I left my work which was my passion, but I also had to give up the lovely flat above the shop that I lived in. I was heartbroken. I knew that if I ran my own business it wasn’t going to be a co-op. Sage closed eighteen months after I left, and I had the chance to start again.
When I set about starting a new wholefood shop in Moseley, I wanted it to reflect everything important to me.
I wanted a wholefood shop that not only sold organic food, to make a difference for the environment and for health;
fair trade food, to make a difference for the farmers and farm workers and their families in developing parts of the world;
special diet food, to make a difference for people who needed gluten free food or no added sugar food;
vegetarian and vegan food to make a difference for those who chose to abstain from eating meat and/or dairy products to make a difference to their health, the environment and the lives of the animals we share this planet with;
body-care products free of toxic chemicals and not tested on animals to make a difference to our health and contributing to building a humane society that does not need to test its cosmetics or medicines on animals;
household cleaning products that make a difference to our environment by not poisoning it;
nutritional supplements and alternative remedies that make a difference for people who choose to take their health into their own hands and no longer have confidence in a conventional healthcare system set up for profit and shareholder dividends,
but also to make a difference for my employees by providing meaningful and fulfilling employment for people who value the difference we make in a workplace that values its employees and their contribution;
to make a difference to Moseley by occupying a shop unit with a bespoke, independent shop to draw people in from all over the region
and
to make a difference to me, to live a life I could not have hoped to live when I left school.

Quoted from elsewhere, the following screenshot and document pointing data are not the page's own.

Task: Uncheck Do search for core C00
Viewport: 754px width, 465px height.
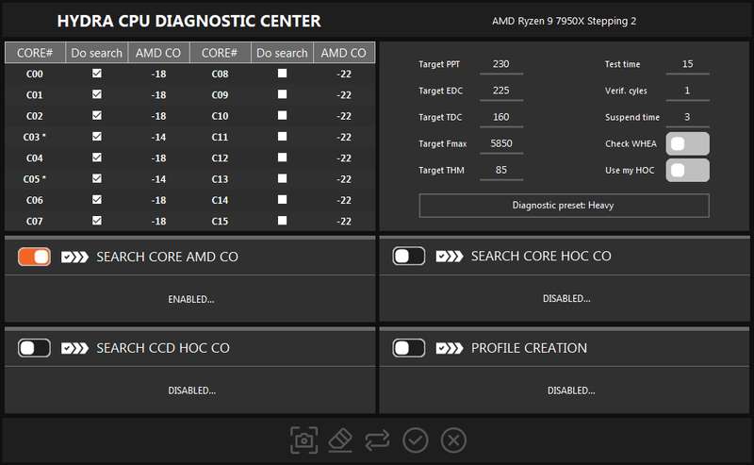Action: [x=97, y=74]
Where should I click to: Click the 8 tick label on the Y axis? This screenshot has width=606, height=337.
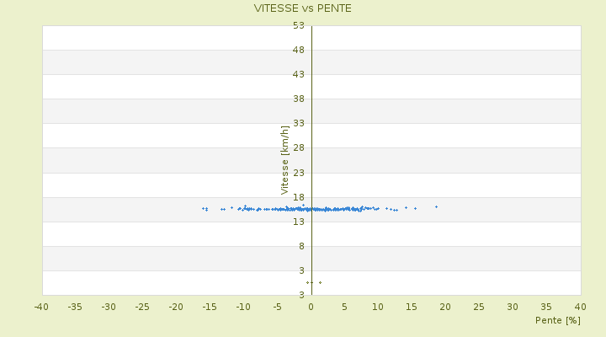300,246
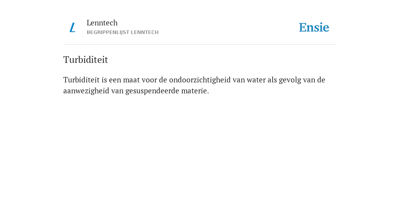Click the letter E of Ensie logo

pyautogui.click(x=303, y=28)
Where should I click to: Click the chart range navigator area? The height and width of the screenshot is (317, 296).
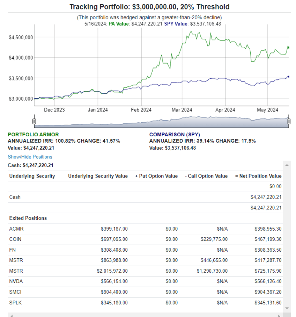click(x=162, y=122)
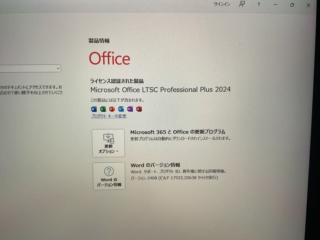
Task: Click the restore window button
Action: click(x=292, y=5)
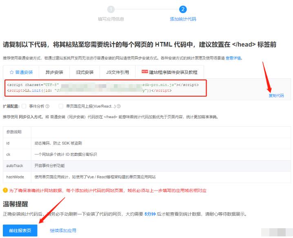Click the red NEW badge icon
293x238 pixels.
pyautogui.click(x=144, y=72)
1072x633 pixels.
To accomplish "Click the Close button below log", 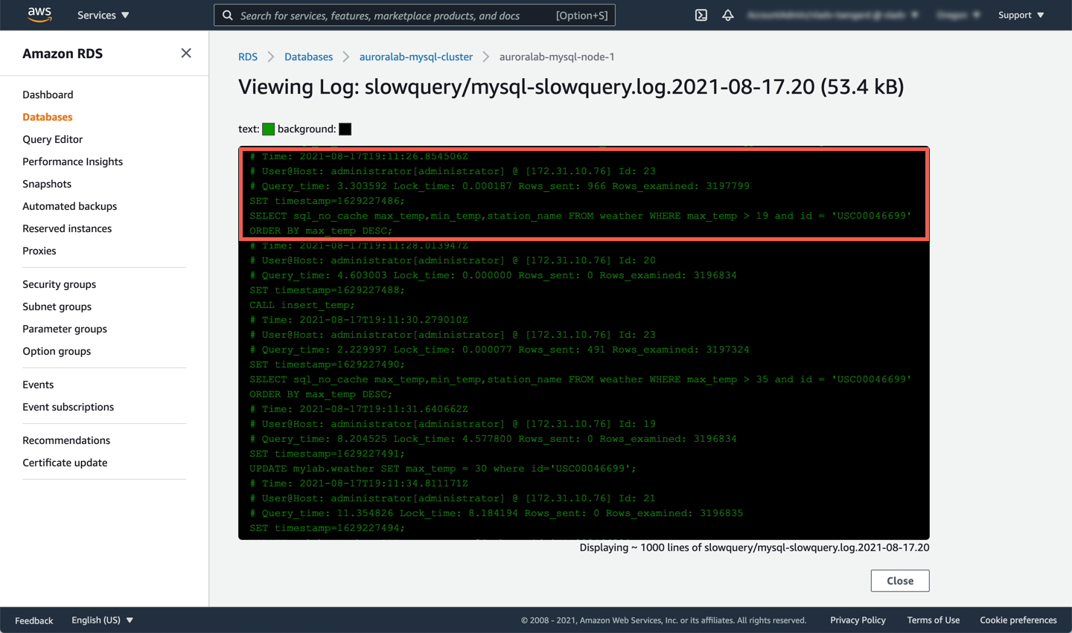I will (899, 581).
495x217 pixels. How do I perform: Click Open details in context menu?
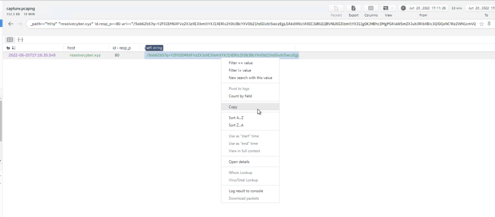click(239, 162)

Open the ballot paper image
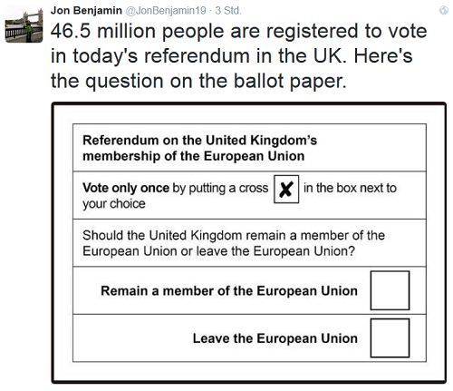(249, 243)
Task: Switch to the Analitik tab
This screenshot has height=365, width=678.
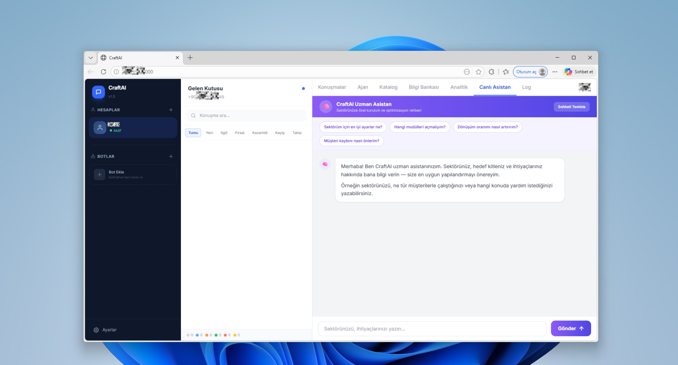Action: [459, 87]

I named the shop Indigo Wholefoods. A reference to indigo children and the bluey-purple colour that appears in their aura and can be seen with kirlian photography. Indigo children are intensely sensitive beings, capable of great creative endeavour, but susceptible, due to their sensitivity, to conditions such as ADD, ADHD, Autism, Asbergers Syndrome, Dyslexia, Dyspraxia amongst other conditions. Indigo children are very sensitive to chemicals, food additives and preservatives and many parents of Indigo’s have found that an organic diet makes a difference for them. My spirit guides tell me that I am Indigo.
“A lot of growing up is about learning to hide how you are feeling so you can protect yourself, and then a lot about being really grown up is unpicking all those defensive measures and working out who you actually want to be.” Says Cathy Rentzenbrink, in her book, A Manual for heartache.
As I look back over my life, seeing how it all led to Indigo, discovering the root cause of the ethics and principles I hold was a deep and pervading sense of injustice. I realised that having opened Indigo, I hid behind it and allowed it to speak for me.
A business built on ethics and principles that does not promote and provide education on those ethics and principles is merely selling product for profit. Making money does not get me up in the morning. It’s a chore. Making a difference gets me up in the morning. Indigo must make money. Without it Indigo would not exist and that would be a tragedy. But Indigo makes money because it makes a difference and the money it makes can drive more difference making.
Update 2023
Just when you think you have everything worked out, something comes along that runs a coach and horses through everything you have built mentally, emotionally, spiritually and financially. That was the impact of the pandemic and the pandemic response on me.